Collected data:

• • • • •

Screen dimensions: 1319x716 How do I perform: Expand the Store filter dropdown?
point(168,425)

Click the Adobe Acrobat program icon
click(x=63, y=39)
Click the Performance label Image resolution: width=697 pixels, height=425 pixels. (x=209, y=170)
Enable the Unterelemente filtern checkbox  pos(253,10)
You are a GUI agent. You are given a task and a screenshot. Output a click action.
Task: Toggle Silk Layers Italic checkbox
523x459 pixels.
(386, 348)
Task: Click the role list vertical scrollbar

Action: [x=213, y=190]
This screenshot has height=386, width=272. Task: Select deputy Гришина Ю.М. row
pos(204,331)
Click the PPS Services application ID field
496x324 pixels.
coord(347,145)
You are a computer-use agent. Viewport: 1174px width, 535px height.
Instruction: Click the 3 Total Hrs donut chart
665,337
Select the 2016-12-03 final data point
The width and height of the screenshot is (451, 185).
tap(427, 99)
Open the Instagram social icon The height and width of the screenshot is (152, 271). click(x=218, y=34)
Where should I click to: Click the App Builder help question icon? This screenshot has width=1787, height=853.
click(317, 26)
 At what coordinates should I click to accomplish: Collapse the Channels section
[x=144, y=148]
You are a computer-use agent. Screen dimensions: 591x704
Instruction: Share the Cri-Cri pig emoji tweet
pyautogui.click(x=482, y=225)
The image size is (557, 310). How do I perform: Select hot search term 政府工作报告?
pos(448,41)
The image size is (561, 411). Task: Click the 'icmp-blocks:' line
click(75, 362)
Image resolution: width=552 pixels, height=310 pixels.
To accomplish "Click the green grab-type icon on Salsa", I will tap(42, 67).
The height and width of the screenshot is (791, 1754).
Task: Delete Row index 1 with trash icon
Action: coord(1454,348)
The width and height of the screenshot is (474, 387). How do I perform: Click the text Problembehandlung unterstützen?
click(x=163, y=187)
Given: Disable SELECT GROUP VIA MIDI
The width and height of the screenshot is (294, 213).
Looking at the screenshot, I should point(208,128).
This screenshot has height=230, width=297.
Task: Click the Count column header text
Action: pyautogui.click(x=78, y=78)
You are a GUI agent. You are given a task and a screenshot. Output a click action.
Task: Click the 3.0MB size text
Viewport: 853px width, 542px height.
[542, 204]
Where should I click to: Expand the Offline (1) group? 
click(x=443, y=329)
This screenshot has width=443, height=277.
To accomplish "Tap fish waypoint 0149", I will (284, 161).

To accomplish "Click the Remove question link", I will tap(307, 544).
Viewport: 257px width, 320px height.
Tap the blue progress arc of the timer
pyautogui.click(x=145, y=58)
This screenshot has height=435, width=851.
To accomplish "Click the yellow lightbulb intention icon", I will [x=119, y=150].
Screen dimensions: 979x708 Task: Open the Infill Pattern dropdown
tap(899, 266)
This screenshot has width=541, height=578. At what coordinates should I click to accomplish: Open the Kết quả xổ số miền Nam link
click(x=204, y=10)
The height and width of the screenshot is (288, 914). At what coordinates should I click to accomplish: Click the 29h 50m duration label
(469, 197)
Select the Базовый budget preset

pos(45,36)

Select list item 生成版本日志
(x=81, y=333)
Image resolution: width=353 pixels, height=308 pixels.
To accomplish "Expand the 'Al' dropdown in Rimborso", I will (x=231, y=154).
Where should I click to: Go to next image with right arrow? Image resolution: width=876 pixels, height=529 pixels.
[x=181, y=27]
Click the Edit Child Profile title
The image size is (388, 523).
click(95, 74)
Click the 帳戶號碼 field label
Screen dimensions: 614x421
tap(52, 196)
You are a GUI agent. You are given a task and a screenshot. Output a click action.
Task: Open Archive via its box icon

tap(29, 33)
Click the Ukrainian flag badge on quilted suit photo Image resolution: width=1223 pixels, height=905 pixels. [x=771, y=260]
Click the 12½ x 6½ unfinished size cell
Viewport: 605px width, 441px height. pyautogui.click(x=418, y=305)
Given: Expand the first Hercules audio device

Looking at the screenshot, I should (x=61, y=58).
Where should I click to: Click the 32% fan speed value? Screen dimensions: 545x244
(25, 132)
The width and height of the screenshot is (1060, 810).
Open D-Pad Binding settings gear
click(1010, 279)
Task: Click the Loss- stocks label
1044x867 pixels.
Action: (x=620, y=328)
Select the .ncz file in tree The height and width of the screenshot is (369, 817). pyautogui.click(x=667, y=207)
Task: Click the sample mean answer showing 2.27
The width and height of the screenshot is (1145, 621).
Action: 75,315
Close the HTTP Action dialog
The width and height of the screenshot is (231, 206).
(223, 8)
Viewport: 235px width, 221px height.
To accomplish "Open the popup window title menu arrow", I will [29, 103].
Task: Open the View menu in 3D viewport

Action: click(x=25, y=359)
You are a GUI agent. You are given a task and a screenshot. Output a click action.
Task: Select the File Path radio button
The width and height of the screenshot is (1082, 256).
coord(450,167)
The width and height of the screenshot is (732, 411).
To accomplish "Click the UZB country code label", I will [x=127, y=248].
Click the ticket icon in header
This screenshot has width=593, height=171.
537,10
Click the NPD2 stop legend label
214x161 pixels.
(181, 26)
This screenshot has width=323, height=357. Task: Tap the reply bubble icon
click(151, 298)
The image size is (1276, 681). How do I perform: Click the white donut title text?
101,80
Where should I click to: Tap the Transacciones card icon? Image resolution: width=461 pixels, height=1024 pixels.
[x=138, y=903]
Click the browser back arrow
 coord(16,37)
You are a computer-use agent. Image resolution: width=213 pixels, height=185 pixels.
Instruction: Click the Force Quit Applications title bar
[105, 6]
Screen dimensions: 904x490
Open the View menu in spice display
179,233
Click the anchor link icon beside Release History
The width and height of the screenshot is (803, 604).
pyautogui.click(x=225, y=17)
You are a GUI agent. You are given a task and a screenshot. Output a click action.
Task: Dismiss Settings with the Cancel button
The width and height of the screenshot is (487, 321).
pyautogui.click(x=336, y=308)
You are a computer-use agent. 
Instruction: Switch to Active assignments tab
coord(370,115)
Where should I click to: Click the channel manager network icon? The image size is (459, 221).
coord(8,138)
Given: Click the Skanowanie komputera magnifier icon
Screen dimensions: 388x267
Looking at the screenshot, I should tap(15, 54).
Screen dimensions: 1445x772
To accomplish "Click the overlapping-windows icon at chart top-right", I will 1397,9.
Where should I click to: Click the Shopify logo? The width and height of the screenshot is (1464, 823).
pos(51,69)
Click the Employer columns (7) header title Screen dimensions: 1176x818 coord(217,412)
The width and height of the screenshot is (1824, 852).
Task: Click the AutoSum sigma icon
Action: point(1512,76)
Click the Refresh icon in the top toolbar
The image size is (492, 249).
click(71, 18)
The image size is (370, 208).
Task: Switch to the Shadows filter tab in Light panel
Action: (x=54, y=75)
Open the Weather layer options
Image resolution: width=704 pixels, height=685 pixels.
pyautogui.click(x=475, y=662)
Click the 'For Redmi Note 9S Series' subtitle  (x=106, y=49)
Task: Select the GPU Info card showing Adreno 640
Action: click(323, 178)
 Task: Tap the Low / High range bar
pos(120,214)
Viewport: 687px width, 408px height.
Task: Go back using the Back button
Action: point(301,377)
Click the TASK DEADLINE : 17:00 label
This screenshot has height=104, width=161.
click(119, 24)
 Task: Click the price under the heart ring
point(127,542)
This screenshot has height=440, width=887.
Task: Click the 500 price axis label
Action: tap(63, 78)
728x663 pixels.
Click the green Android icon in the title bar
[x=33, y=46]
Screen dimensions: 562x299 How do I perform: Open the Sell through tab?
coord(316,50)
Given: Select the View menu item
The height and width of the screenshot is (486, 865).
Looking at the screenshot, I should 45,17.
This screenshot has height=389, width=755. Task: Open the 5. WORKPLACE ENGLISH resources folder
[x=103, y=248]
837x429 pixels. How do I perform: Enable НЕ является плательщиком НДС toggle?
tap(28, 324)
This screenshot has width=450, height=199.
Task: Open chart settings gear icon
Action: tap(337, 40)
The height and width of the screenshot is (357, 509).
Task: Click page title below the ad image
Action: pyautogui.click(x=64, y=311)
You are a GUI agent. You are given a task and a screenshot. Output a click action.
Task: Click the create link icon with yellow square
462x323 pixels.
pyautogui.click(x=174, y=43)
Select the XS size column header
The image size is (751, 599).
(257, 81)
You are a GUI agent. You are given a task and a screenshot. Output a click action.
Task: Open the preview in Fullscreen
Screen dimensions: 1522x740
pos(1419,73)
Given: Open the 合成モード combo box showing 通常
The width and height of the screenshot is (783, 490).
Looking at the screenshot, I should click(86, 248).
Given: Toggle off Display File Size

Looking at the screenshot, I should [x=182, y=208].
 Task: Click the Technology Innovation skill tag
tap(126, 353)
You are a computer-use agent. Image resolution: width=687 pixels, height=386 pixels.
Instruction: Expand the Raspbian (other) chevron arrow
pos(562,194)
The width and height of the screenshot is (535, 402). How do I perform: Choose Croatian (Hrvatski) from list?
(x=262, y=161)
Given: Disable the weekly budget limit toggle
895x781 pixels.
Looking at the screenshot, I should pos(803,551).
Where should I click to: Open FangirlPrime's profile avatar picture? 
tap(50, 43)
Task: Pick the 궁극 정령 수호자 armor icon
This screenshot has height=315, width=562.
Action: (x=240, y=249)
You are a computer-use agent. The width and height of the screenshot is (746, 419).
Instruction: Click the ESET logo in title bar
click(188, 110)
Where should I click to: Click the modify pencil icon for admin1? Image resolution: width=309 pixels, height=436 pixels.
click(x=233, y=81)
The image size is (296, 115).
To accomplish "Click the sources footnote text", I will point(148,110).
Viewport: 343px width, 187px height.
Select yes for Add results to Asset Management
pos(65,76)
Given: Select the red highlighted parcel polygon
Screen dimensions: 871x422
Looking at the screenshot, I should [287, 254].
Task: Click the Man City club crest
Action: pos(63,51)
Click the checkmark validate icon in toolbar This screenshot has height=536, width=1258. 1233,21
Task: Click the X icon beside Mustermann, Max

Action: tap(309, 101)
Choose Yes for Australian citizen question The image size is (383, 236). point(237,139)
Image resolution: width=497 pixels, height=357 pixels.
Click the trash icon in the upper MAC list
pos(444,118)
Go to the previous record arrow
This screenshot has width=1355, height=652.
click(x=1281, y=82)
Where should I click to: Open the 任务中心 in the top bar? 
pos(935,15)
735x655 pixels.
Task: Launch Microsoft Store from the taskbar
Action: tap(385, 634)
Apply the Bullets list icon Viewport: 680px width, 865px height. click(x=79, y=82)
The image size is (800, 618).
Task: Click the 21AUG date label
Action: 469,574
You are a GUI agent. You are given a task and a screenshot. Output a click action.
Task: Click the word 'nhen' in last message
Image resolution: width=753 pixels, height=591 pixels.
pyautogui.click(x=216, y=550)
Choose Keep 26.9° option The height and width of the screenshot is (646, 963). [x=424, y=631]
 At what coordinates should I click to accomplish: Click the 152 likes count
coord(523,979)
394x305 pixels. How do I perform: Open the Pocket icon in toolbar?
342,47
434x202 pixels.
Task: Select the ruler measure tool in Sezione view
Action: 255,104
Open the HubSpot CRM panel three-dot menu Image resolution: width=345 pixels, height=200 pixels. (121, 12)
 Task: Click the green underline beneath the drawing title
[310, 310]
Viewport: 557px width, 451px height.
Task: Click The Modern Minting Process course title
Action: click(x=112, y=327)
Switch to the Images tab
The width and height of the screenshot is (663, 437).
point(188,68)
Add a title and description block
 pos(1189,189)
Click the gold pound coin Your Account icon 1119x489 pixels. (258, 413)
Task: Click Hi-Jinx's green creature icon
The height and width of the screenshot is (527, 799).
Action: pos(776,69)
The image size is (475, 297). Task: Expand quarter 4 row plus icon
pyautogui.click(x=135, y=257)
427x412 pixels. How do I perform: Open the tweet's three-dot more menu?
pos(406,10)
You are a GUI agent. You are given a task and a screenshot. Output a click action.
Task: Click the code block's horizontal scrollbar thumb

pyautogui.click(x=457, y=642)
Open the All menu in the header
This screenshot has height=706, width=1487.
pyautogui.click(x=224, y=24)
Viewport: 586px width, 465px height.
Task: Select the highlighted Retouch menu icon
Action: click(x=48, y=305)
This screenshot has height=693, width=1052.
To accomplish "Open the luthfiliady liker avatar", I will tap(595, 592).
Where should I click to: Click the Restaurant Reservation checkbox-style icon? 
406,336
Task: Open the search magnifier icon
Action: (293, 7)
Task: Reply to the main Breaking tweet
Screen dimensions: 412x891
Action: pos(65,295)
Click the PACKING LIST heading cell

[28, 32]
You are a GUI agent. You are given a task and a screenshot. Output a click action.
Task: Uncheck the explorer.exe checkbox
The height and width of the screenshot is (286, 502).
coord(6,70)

• • • • •

→ **EXERCISE REQUIREMENTS**
Lines that contain "computer" are to be copied from the records above.

→ **OUTPUT BELOW**
You are a computer-use agent. Viewport: 1174px width, 535px height.
You are a computer-use agent. Screen dimensions: 591x704
You are a computer-use agent. Image resolution: width=213 pixels, height=185 pixels.
You are a computer-use agent. 
You are a computer-use agent. Image resolution: width=687 pixels, height=386 pixels.
You are a computer-use agent. The width and height of the screenshot is (746, 419).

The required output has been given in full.